Stored items
-- -- --
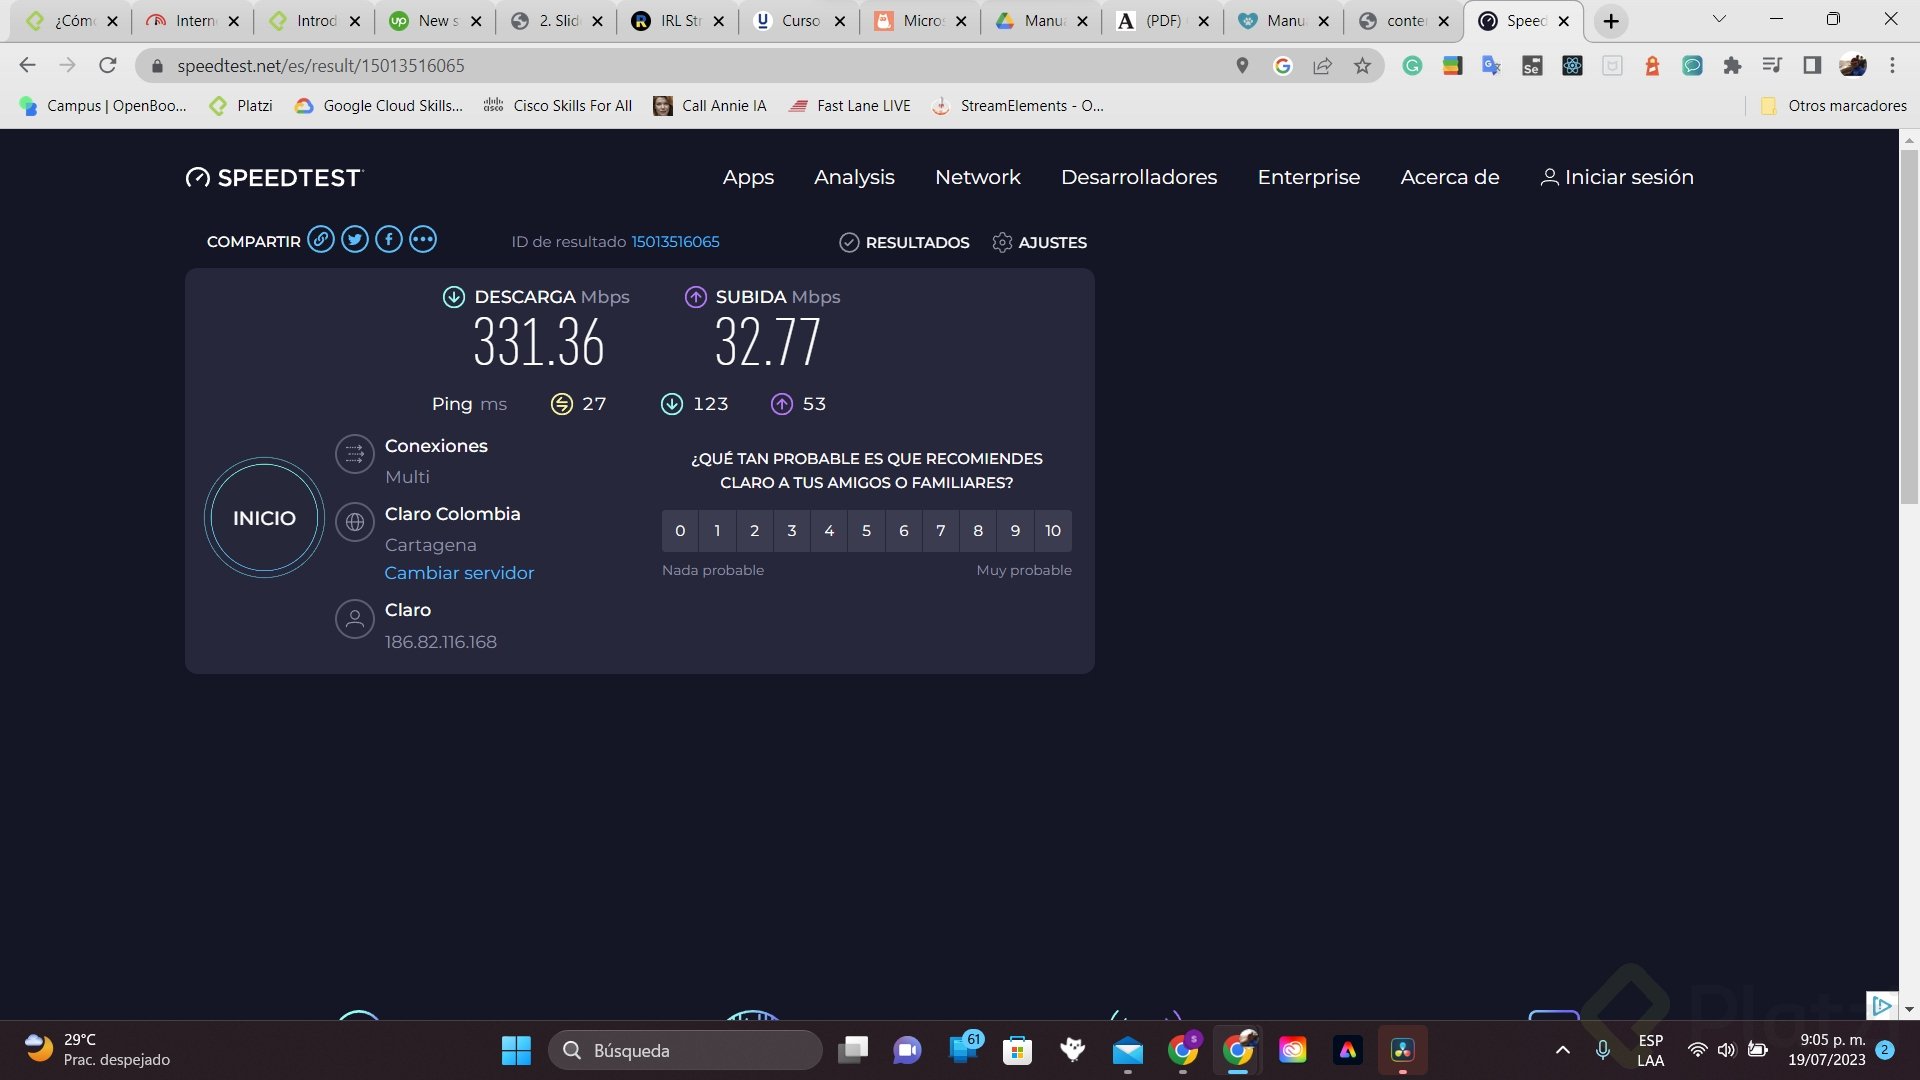Click the Speedtest logo
The height and width of the screenshot is (1080, 1920).
pos(273,177)
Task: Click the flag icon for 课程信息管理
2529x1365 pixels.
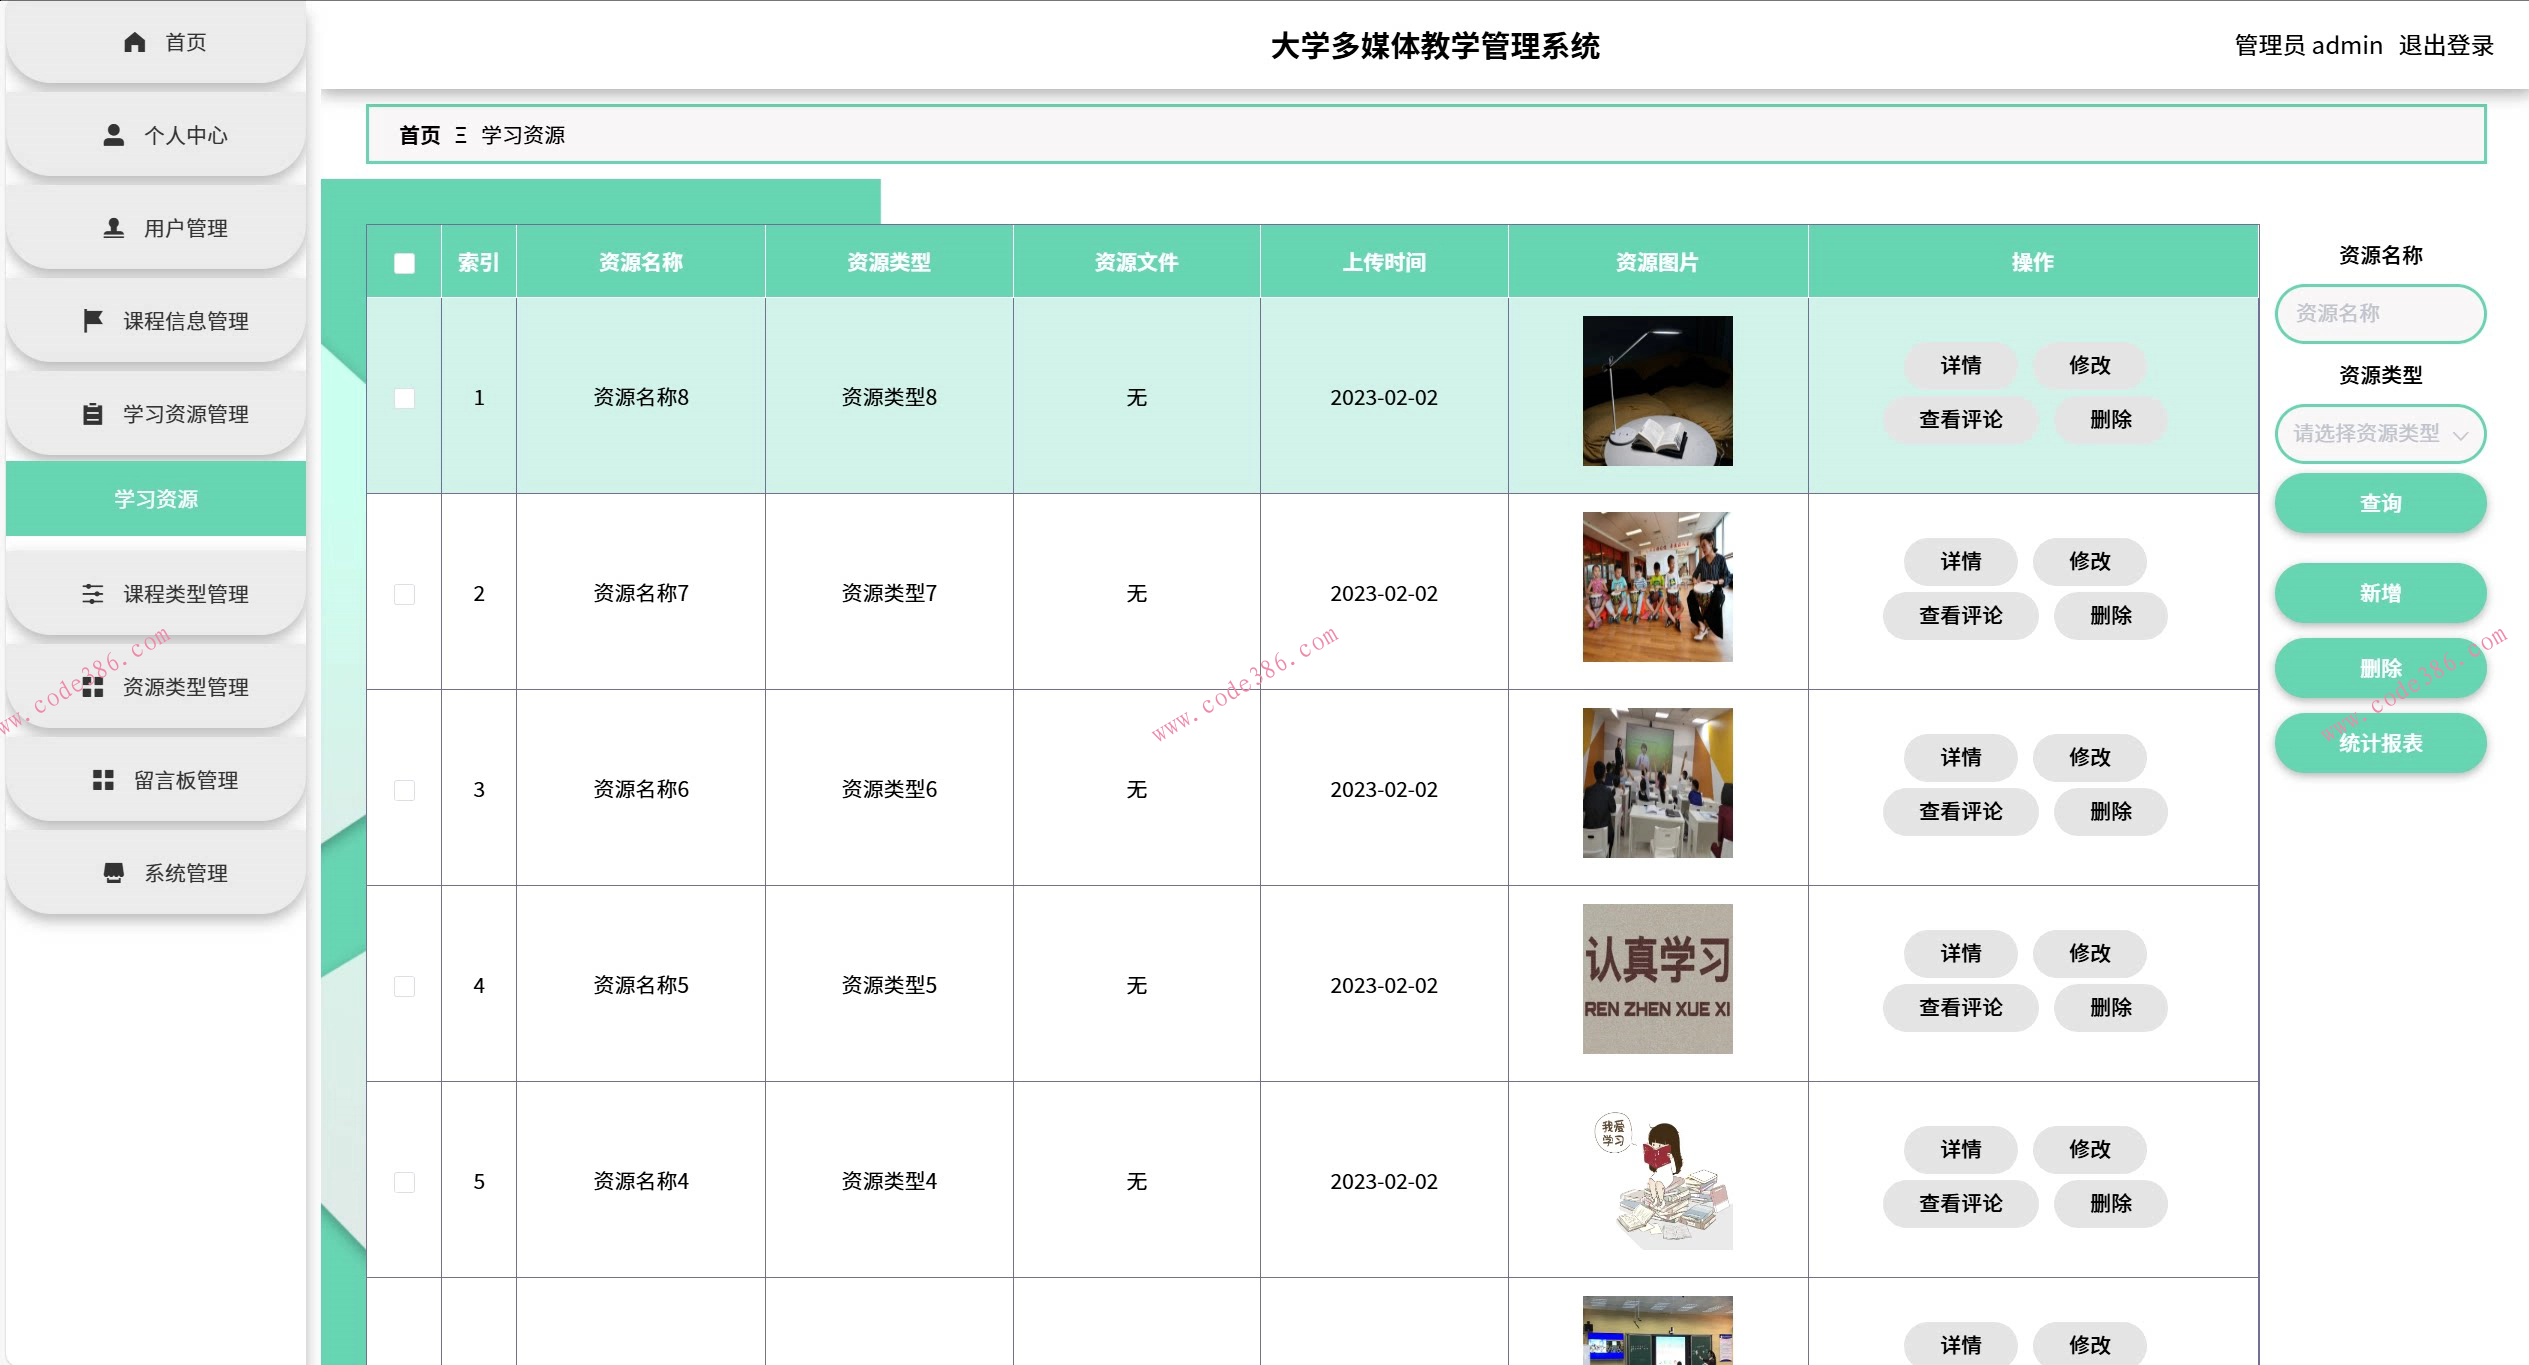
-- -- --
Directions.
Skip all pictures. Copy exactly the lines from the one containing "Task: Click the flag icon for 课程信息管理" through the end of the records, both ends included.

Your response.
Task: Click the flag icon for 课程信息管理
2529x1365 pixels.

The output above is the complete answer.